• GIVEN INSTRUCTION A
Answer these questions using the forum thread below, one answer per line:
(i) How many years did the poster spend working in the financial industry?
(ii) What did the poster decide to turn the fragtank into?
(iii) On what date was the post by manmadecorals made?

Thanks man! Couldn't have done it without the help of all my amazing friends. As it was once said to me: "Friends are the family that you choose" and I still strongly agree/believe that 

You also built your cabinet which turned out amazing! Wish I had the tools, space, and skills to do what you did


----------



## manmadecorals (Jan 17, 2012)

*About a year later: From FT to DT*

After 6 years working in the financial industry, I decided to pursue a different career path. One that had an inconsistent work schedule, that was physically and mentally demanding... but all for a greater purpose.

During that time, this hobby suffered quite a bit. I no longer had time to keep up with the tank maintenance, or continue to sell frags, make new frags, and etc. Everything started to over grow in my fragtank including unwanted algae. The fragtank started to look horrible which just made everything sad and depressing. I was considering at one point just shutting it down, but something inside of me was still clinging on to this hobby. So instead i thought by turning it into a display tank, things would be more balanced out and in turn less work for the up keep.

• GIVEN INSTRUCTION B
Copy the records word for word, from the start of the records up to and including the line that contains "point(111,344)". Leave the pictures out.

• RECORDS TO PROCESS
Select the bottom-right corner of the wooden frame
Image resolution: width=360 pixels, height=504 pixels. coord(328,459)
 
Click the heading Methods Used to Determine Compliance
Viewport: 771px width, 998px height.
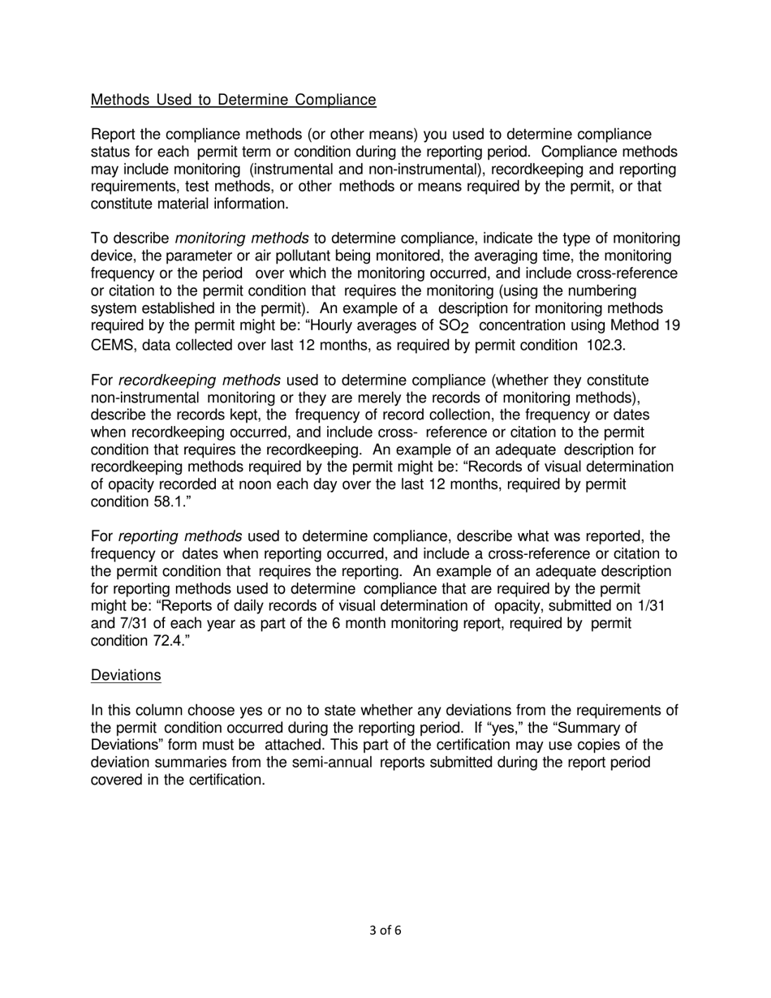point(233,100)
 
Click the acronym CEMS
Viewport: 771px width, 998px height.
point(111,344)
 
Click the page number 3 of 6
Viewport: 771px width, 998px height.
point(385,931)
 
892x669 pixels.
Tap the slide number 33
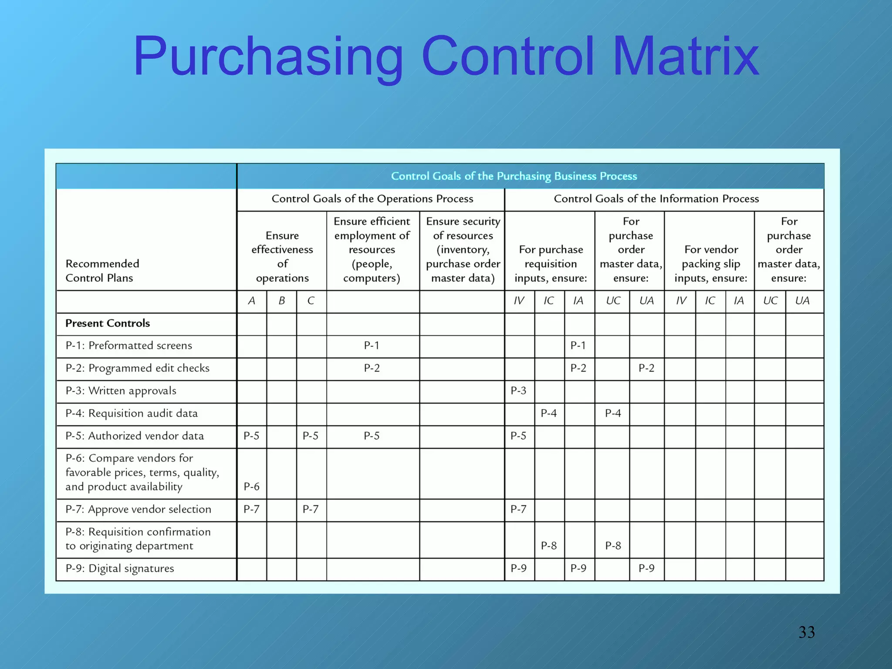pos(806,632)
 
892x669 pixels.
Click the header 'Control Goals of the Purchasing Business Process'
pos(514,176)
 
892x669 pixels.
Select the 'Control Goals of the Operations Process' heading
pos(372,199)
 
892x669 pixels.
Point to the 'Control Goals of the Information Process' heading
pos(656,199)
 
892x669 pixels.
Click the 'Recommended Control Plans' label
pos(102,270)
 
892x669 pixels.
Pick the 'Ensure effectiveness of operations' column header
pos(282,257)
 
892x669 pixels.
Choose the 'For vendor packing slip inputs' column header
pos(711,264)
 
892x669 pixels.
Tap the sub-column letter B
pos(282,301)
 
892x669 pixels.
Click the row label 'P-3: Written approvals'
pos(121,391)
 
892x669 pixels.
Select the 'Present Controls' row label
pos(108,323)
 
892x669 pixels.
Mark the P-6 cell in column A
pos(251,487)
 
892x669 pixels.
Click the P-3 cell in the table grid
pos(518,391)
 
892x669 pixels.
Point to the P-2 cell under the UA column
pos(646,368)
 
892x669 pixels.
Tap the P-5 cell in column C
pos(311,436)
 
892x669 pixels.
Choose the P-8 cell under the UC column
pos(613,546)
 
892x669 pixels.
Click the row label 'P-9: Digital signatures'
pos(120,568)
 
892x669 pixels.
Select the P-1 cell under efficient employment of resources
pos(372,345)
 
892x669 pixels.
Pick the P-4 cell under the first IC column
pos(549,413)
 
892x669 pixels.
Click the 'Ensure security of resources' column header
pos(463,250)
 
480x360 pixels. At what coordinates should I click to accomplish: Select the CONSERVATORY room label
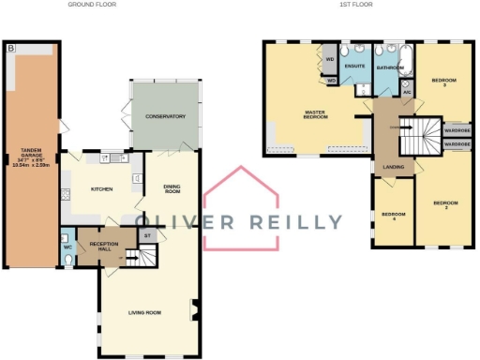(x=165, y=116)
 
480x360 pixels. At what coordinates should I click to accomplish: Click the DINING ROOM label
(x=172, y=188)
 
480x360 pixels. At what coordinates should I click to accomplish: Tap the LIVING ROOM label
(x=145, y=312)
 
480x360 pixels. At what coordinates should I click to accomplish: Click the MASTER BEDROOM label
(x=314, y=116)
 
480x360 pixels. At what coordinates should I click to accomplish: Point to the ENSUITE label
(x=354, y=67)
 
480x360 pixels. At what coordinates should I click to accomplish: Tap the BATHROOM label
(x=389, y=68)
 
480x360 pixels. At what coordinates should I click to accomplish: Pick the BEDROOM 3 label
(x=443, y=82)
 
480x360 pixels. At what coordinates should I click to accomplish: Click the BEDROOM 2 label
(x=444, y=204)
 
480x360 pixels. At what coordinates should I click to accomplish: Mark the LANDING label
(x=394, y=168)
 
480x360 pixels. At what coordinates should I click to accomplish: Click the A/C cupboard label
(x=407, y=93)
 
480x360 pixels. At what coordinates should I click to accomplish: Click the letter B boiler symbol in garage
(x=10, y=46)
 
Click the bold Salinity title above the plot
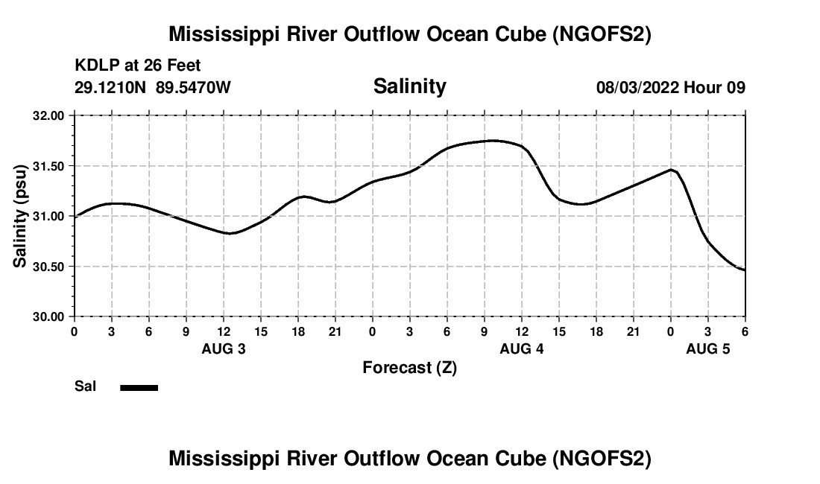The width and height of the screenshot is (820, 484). pos(409,86)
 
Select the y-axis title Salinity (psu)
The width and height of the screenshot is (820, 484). pos(20,216)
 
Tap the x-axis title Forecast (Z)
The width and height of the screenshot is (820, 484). pos(409,367)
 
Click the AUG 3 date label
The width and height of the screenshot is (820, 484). pos(224,348)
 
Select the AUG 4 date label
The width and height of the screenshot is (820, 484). pos(522,348)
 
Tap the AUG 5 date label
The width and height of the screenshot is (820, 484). pos(707,348)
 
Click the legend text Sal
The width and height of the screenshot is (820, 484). pos(85,386)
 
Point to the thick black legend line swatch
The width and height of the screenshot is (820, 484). pos(139,387)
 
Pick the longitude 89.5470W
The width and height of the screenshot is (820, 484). pos(193,87)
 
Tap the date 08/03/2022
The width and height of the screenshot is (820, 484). pos(637,87)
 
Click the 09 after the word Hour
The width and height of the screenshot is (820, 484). pos(737,87)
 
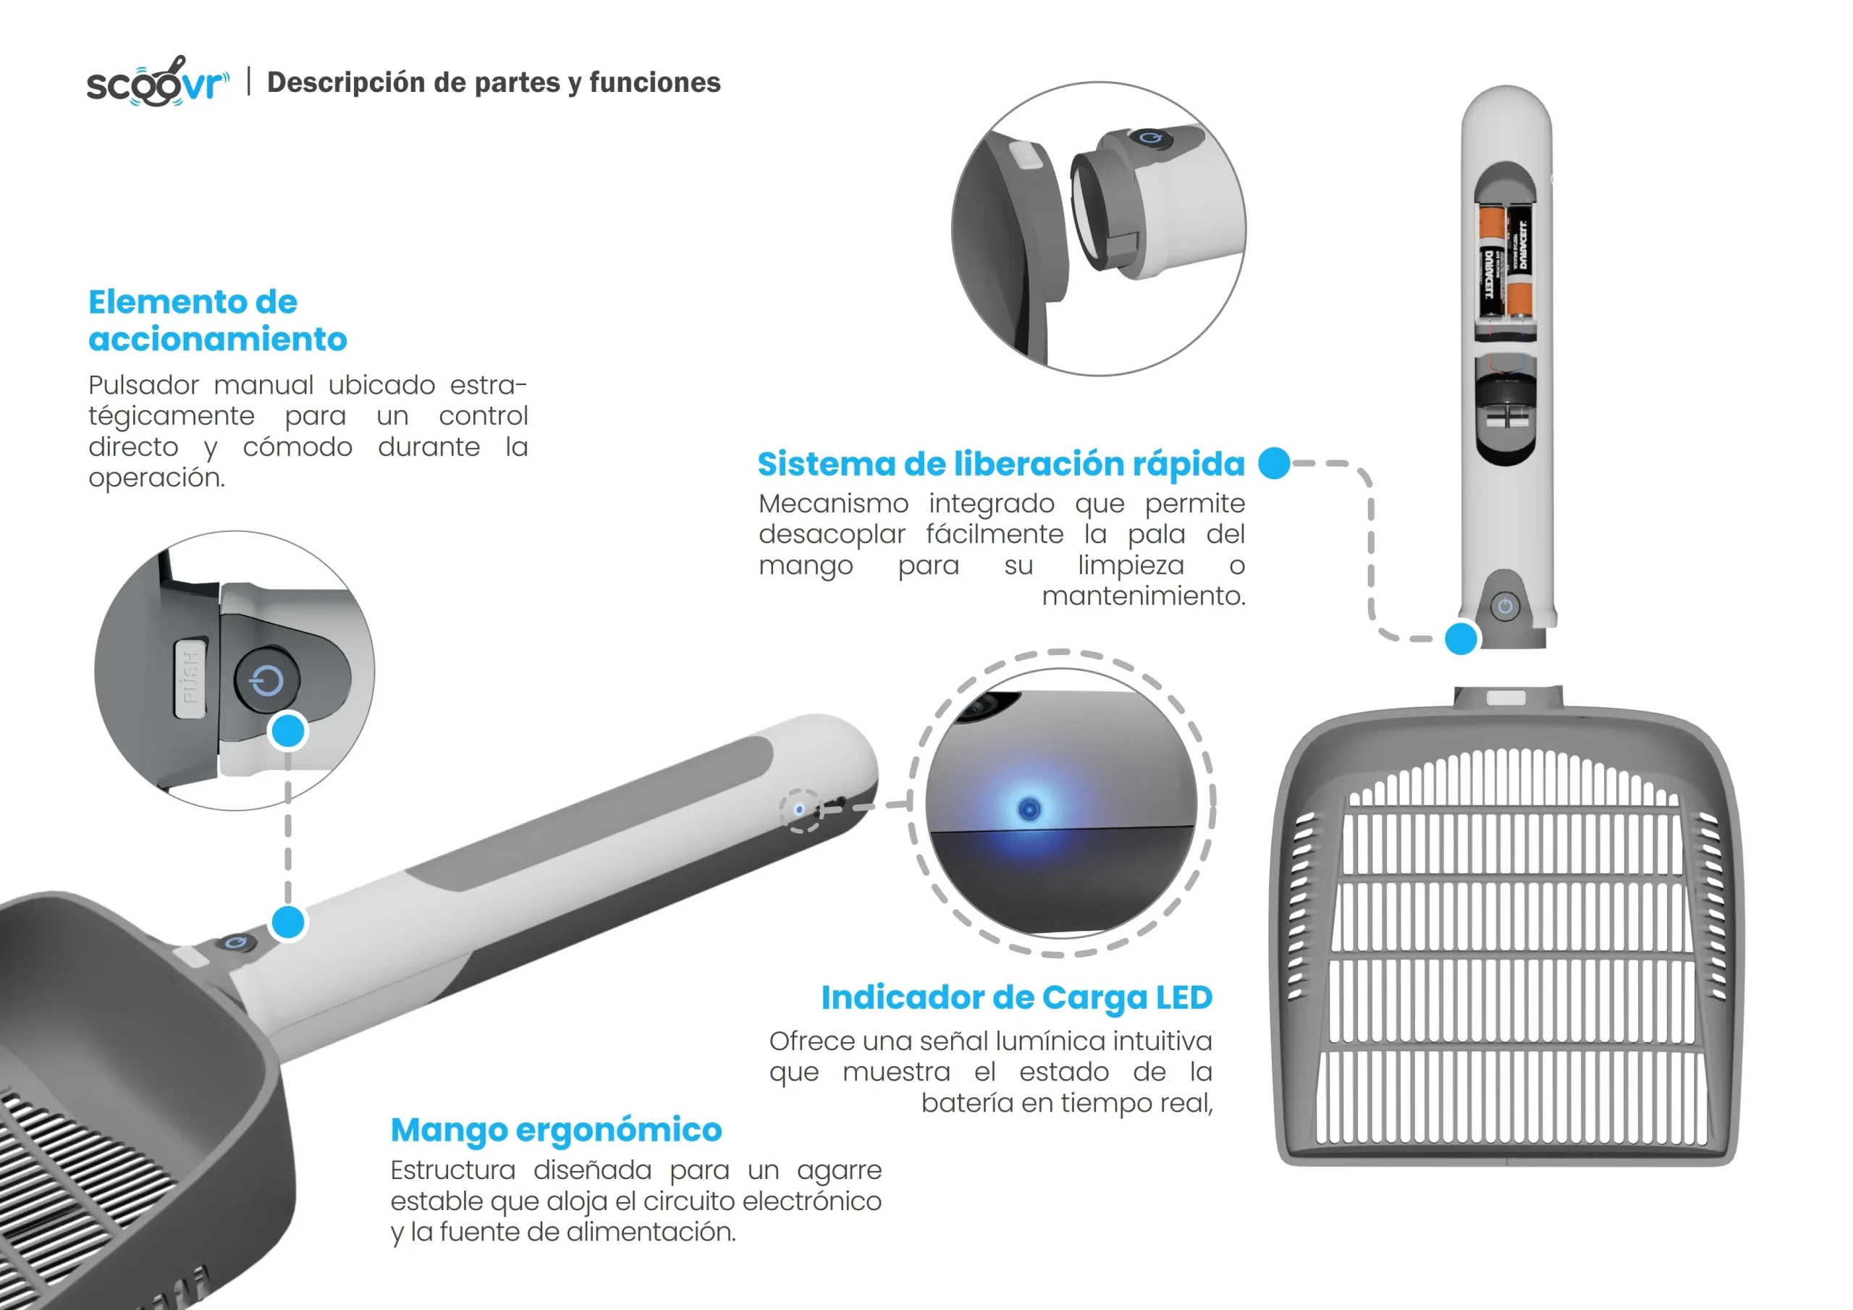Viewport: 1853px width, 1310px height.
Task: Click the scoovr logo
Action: [x=157, y=82]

• FULL OUTPUT A
(i) 6 years
(ii) A display tank
(iii) Jan 17, 2012

• FULL OUTPUT B
Select the bottom-right corner of the wooden frame
Image resolution: width=360 pixels, height=504 pixels. coord(328,459)
 
Click the heading Methods Used to Determine Compliance
Viewport: 771px width, 998px height.
point(233,100)
 
Click the acronym CEMS
Viewport: 771px width, 998px height.
point(111,344)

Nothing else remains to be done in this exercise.